The fire in Jamugei blazed long after they left the mountains. It was still smoldering when dawn broke across the land a few hours later.
Izaran stopped at the entrance of the valley leading to the colony. He turned and studied the smoke spiraling against the lightening sky, the horrors they had witnessed that night etched starkly in the lines of his face.
“My king, permit me and my men to follow you to Earth.”
Bostrof studied the demon for a silent moment before dipping his head. “I shall be glad of your company, my friend.”
15
“Do I look alright?”Mason Wilcox adjusted the knot in his tie and glanced nervously at Strickland.
“Relax,” the Argonaut director told the mayor. “They won’t bite.”
“Easy for you to say,” Wilcox grunted. “You’re not the one about to welcome a delegation of Gods and otherworldly beings coming to Earth for the first time.”
Morgan felt a trace of pity for the man. With the U.N. Security Council still scrambling to make final arrangements for the planet’s citizens to go to ground before the war began, Wilcox had been left in charge of receiving the allies who had pledged to defend the human realm against Elios’s forces.
“That Satoru guy pulled a fast one on him, huh?” Julia whispered.

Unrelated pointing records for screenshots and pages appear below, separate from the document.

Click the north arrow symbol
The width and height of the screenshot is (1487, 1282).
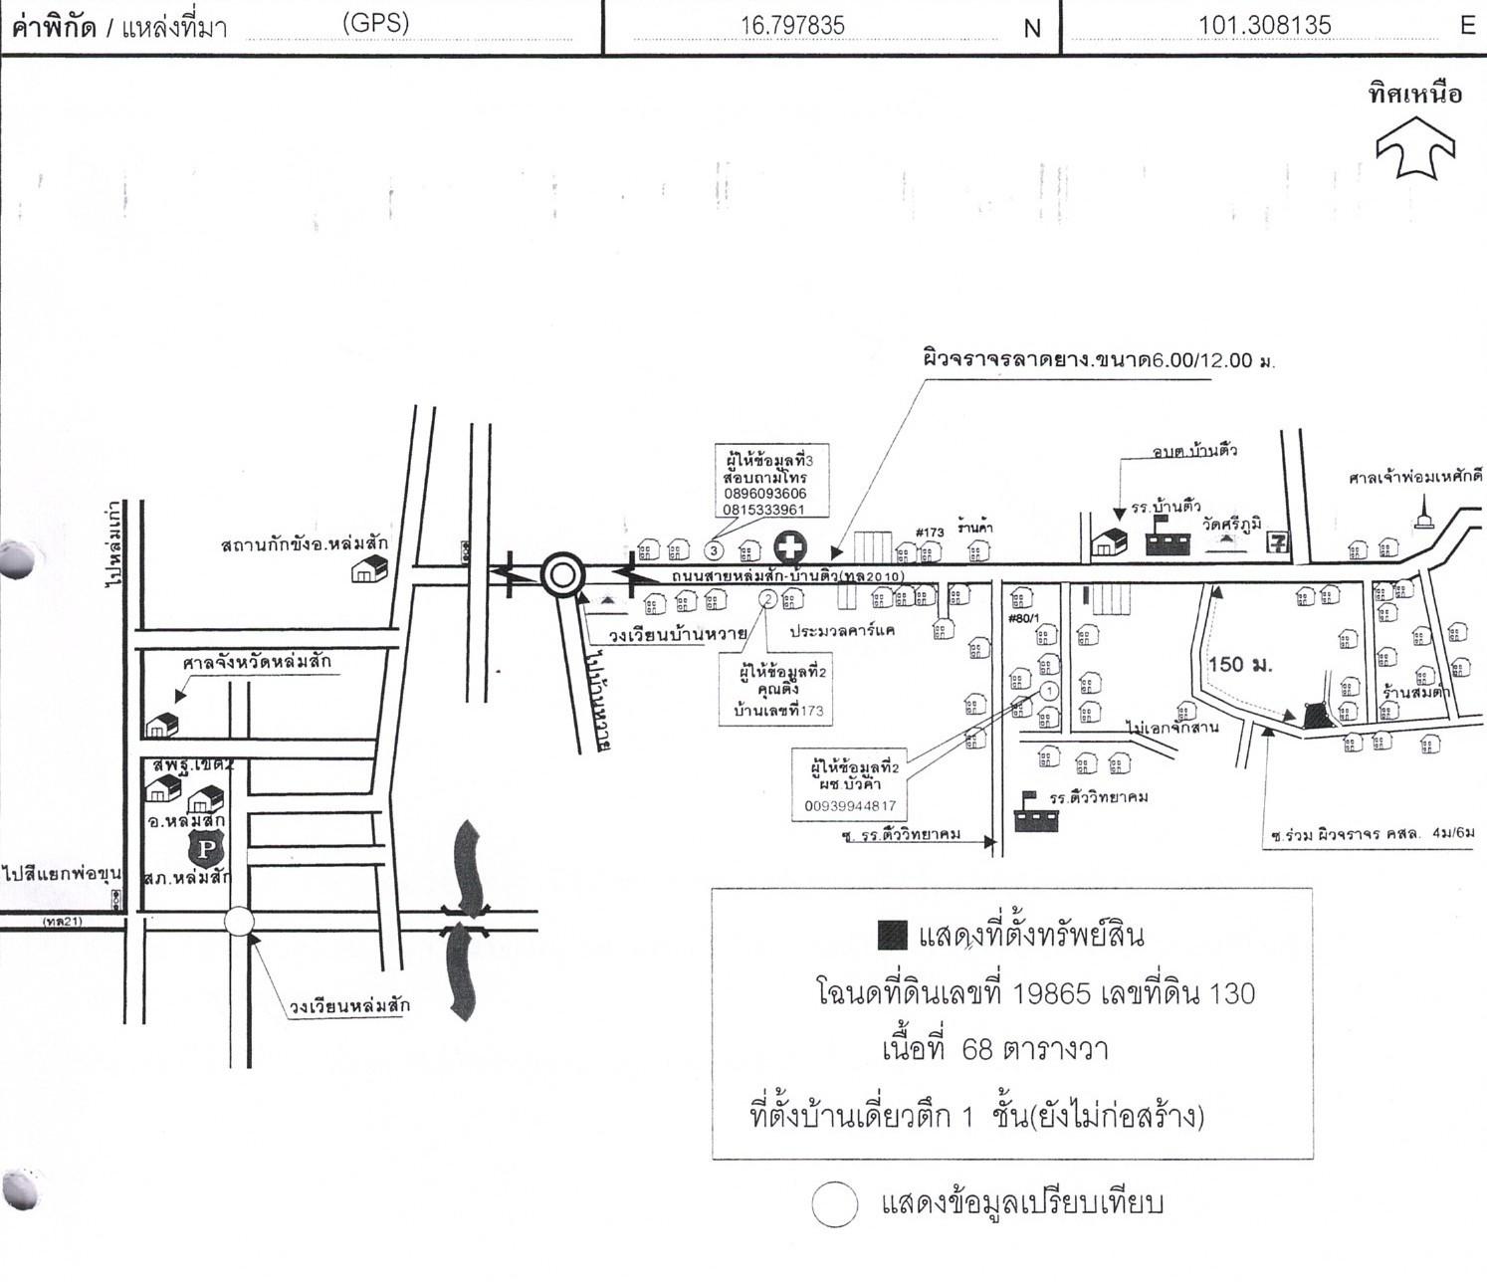tap(1414, 147)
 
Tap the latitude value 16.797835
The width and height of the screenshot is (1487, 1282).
tap(792, 26)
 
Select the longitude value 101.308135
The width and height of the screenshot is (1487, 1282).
tap(1264, 26)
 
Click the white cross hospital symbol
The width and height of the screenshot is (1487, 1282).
tap(790, 547)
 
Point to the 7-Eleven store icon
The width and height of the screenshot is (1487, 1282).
tap(1277, 542)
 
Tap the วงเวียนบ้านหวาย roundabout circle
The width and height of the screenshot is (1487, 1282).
tap(561, 574)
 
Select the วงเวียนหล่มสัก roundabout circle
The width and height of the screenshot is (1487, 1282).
tap(239, 922)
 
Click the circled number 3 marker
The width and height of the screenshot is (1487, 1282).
tap(713, 549)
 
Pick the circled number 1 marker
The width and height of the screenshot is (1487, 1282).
tap(1048, 690)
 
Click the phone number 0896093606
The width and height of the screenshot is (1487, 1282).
tap(764, 494)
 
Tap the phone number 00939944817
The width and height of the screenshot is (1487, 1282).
tap(850, 806)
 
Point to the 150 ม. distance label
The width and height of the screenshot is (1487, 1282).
tap(1240, 665)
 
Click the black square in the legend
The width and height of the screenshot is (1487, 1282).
tap(893, 935)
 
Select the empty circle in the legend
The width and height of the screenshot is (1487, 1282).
tap(834, 1204)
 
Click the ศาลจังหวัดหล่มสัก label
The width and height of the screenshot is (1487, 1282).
tap(257, 662)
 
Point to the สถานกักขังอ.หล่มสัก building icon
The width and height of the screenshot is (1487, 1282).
tap(369, 568)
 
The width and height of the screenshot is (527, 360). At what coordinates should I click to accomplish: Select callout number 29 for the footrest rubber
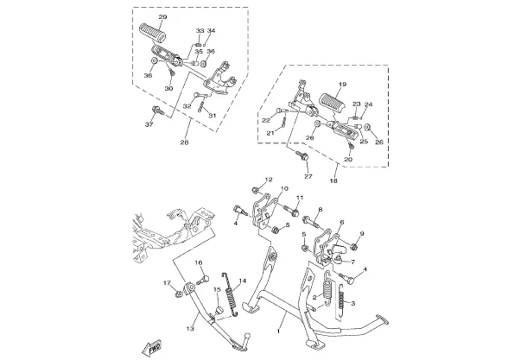click(162, 17)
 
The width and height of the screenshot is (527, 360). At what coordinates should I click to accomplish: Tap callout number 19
click(342, 85)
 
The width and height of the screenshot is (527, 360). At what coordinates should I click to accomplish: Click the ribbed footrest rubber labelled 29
click(153, 33)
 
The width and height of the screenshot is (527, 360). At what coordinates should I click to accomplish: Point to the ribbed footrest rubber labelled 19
click(333, 104)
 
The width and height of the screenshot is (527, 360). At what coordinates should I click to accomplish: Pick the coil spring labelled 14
click(231, 294)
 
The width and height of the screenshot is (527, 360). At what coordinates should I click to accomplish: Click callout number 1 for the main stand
click(278, 332)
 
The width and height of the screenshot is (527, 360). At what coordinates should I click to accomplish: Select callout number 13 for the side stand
click(190, 328)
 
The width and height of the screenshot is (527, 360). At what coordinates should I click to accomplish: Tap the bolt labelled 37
click(157, 110)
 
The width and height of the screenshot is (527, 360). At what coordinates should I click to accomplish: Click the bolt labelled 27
click(302, 155)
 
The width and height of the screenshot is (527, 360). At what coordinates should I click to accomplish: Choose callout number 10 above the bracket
click(284, 189)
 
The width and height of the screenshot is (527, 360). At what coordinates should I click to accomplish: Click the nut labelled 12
click(255, 191)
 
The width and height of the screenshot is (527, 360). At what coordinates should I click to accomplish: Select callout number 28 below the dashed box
click(184, 142)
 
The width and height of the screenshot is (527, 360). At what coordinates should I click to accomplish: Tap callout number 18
click(333, 180)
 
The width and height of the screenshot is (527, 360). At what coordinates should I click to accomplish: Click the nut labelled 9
click(353, 247)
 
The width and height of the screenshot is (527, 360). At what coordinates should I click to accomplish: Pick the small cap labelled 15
click(219, 310)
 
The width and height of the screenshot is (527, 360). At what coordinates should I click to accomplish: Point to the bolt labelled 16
click(203, 280)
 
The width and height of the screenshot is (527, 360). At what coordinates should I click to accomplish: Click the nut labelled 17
click(179, 294)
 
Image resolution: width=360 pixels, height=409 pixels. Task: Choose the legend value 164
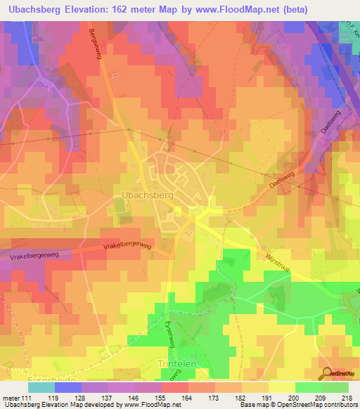point(166,397)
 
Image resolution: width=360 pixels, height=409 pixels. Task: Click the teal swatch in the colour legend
point(41,387)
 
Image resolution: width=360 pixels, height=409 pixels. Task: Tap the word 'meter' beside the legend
point(13,397)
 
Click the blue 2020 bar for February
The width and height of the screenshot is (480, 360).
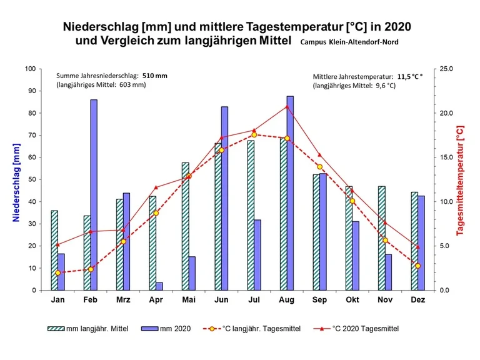pos(94,195)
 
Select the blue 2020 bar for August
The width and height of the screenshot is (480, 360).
pos(290,193)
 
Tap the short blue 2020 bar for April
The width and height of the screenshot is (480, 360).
pos(159,286)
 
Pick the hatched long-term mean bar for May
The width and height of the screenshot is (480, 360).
pos(185,226)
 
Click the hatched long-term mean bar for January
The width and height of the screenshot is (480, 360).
pos(54,250)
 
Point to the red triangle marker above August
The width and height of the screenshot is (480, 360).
pos(287,107)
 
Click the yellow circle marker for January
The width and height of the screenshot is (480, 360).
pos(58,272)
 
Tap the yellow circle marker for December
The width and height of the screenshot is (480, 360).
pos(418,266)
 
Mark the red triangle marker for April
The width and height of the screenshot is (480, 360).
pos(156,188)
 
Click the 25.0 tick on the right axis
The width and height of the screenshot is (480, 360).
pos(446,69)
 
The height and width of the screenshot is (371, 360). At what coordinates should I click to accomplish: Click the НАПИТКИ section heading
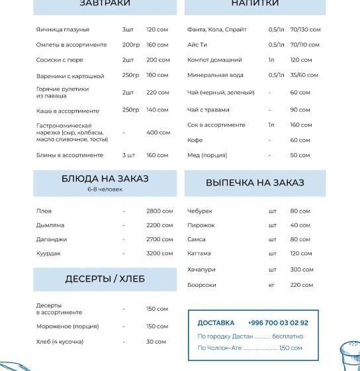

“Totally,” Adrianne murmured.
Wilcox stiffened when he overheard the Argonaut agents. His alarmed gaze swung to Strickland. “Wait. You think he—?”
The director cut his eyes to Julia and Adrianne. “They’re pulling your leg.”
The pair did not look in the least bit repentant.
Zach sighed. Charlie observed the sorceress and the angel with a pinched expression.
Wilcox startled when everyone straightened. “What is it?”
“They’re coming,” Strickland said quietly.
Morgan only had to listen to the way his soul core sang to know the identity of the winged figure growing against the sky to the east.
Cassius landed on the knoll a moment later, his cheeks flushed from the wind. “Sorry, your sisters took a while to get ready.”